Anyway, my last setup was somewhat basic with HOB filtration & under gravel filter. I had mbuna before and absolutely LOVE the fact that they actually have distinct personalities and actually pay attention to the world outside of their tank. I will never have any other type of fish than cichlids.

I have a myriad of questions, but really only one set that belongs in this section (the other questions surround tank setup so I will also post there).

A. Are all cichlid variations as aware of their surroundings and have the personality to which I referred earlier?

B. Since mbuna are more aggressive than peacocks I know that I shouldn't mix them in the same tank. Mbuna has some really kool species that have great coloring, markings etc.. But so do peacocks... Is there a big cost difference in one over the other?

C. Am I correct in that the water, filtration, ph etc is basically, if not totally, the same for both?

D. I know this is not really a fair question here, but which do YOU prefer and why? Not that I am a trend follower :wink: But I am rather looking for impassioned responses for each so that I can 
make an informed decision. The canned answer, "it is a matter of personal preference" does not help me since I have not raised peacocks before.

E. Is there anything that I "should ask" but do not know enough to do so?

thanks in advance for any input you are willing to share. This is absolutely a great site for cichlid lovers... I have spent hours browsing the forum and have only beguan to scratch the surface of the wealth of knowledge you folks share daily... GREAT find for me... Woo hoo

:fish:


----------



## vann59

All lake Malawi fish live in the same lake in the wild, so the water conditions are the same. Some aquarists don't mix fish from different lakes, but more do than don't. Check the water parameters. Hard water fish, like Malawi should be kept with other hard water fish, not soft like CA, or SA.

Not all Mbunas are as aggressive as the notorious ones. I really like peacocks and haps, the iridescent color of mature males is unmatched by Mbunas. I have some together and they do fine, but the really aggressive ones should not be mixed. All the Africans seem to have a lot of neat personality and awareness of the outer world. You know what they say... "Once you've had Africans, you never go back to other fish".

If you're hand picking fish, look not only for good color, but fish that have a healthy appetite. It's very telling.


----------



## Mbunagasm

I feel like mbuna are more comfortable and act more naturally in captivity, Peacocks are open water fish (right?) that swim a decent distance in a average day. Mbuna are smaller and occur in dense populations in the wild so you can have alot of fish each with their own distinct territory. So you can throw in alot of artistic flare in providing hiding spots and at the same time decorations. I personally feel like my fish are only 35-50% of the appeal of my rocky planted tank. Peacocks are stunning fish, top 3 most beautiful cichild in my opinion but they like open water and I honestly wouldent have a fishtank if it wasnt crammed with rock and plants.


----------



## brinkles

A. All the cichlid's I've ever kept were very aware of someone coming to feed them, at least! Mbuna are more active than haps, so go with them if you want more action in the tank.

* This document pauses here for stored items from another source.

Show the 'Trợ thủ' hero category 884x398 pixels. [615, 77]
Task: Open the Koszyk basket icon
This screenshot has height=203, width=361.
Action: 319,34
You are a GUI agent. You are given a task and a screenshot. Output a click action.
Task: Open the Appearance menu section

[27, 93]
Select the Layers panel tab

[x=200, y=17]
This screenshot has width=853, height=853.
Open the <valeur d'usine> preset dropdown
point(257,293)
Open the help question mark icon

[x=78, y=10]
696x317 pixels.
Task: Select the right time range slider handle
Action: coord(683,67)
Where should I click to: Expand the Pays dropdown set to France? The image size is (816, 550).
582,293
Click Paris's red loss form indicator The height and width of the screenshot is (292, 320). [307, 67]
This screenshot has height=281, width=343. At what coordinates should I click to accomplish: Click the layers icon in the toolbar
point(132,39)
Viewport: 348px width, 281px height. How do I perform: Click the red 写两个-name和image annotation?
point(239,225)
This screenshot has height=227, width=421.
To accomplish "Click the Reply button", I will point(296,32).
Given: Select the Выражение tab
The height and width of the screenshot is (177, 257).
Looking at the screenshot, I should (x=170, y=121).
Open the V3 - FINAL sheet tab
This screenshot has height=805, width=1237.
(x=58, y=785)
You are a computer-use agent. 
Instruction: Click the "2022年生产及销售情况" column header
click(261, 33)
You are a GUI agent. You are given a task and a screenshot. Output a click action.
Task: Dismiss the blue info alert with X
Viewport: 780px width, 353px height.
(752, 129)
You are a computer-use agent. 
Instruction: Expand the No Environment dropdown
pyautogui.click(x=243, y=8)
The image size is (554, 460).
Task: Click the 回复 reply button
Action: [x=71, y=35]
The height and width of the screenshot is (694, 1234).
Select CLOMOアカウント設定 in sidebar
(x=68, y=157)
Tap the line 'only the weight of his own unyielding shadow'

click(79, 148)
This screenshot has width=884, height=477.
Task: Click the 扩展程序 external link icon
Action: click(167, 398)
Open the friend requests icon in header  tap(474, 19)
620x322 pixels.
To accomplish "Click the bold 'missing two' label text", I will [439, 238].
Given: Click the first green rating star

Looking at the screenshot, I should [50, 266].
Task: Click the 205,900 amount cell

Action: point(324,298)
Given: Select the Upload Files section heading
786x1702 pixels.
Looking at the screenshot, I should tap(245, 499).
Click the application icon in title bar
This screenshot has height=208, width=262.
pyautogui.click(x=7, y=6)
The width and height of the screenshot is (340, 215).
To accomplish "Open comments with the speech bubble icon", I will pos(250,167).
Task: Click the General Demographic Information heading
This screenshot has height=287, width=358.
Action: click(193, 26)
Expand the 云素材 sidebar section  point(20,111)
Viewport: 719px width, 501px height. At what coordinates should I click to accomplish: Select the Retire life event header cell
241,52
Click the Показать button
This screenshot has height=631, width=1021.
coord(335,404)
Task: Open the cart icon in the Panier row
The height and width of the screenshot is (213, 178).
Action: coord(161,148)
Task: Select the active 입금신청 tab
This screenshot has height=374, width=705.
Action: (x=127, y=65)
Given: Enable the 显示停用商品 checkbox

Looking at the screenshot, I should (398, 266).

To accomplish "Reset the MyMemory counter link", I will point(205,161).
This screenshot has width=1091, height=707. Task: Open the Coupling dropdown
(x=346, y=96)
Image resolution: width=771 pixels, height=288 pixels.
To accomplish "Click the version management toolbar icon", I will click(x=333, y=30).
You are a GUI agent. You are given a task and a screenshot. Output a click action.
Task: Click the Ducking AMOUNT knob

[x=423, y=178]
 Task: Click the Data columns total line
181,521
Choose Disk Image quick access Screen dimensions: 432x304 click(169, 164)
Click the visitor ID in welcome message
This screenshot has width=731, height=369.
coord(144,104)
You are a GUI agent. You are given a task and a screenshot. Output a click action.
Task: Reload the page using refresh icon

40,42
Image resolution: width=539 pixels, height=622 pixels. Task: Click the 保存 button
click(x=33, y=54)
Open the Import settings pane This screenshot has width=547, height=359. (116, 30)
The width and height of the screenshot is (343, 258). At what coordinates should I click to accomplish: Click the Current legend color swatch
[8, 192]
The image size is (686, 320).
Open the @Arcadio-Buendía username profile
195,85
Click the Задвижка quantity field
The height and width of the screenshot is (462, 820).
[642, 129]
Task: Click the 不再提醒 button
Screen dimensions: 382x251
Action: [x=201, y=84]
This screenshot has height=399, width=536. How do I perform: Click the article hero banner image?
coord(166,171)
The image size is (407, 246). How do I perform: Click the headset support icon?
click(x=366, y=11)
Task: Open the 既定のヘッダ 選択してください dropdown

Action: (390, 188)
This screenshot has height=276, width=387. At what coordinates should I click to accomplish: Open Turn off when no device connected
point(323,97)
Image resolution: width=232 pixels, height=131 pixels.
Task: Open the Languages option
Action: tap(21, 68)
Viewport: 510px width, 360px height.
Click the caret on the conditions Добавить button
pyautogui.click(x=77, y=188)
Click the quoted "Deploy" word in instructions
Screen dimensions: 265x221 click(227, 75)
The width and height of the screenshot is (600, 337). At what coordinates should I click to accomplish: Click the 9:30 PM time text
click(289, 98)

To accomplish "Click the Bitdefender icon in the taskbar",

B. I have limited experience with haps, and none with Peacocks, but I believe they both grow a little slower. Juveniles tend to be a little more expensive. Colored up male haps and Peacocks are very expensive.

C. The water is all the same.

D. female haps and peacocks are dull looking, but so are many mbuna. There are, however, some female mbuna that do look good. I'm trying to keep groups of the more mild mbuna with some more aggressive haps, and a victorian, but I haven't had them together long enough to know how it will work out.

E. Many people either keep 3 species groups of mbuna, or an assortment of male haps and peacocks. Maybe decide on a "must have" fish, and work from there!


----------



## Cajen

vann59... am I understanding you correctly that some Lk Malawi Mbuna can be mixed with Peacocks? I am only interested in the Lake Malawi Cichlid at this time so CA or SA would not be. A concern

Mbunagasm... Your handle tells me which side your answer would lie 8) my prior tank was almost all rock minimal plants, lots a caves I agree that the Mbuna appeared very at home and comfortable... When they were not sparring with one another HAHAHA... I read that peacocks are accustomed to swimming distances and was a little worried about only a 55g tank for them.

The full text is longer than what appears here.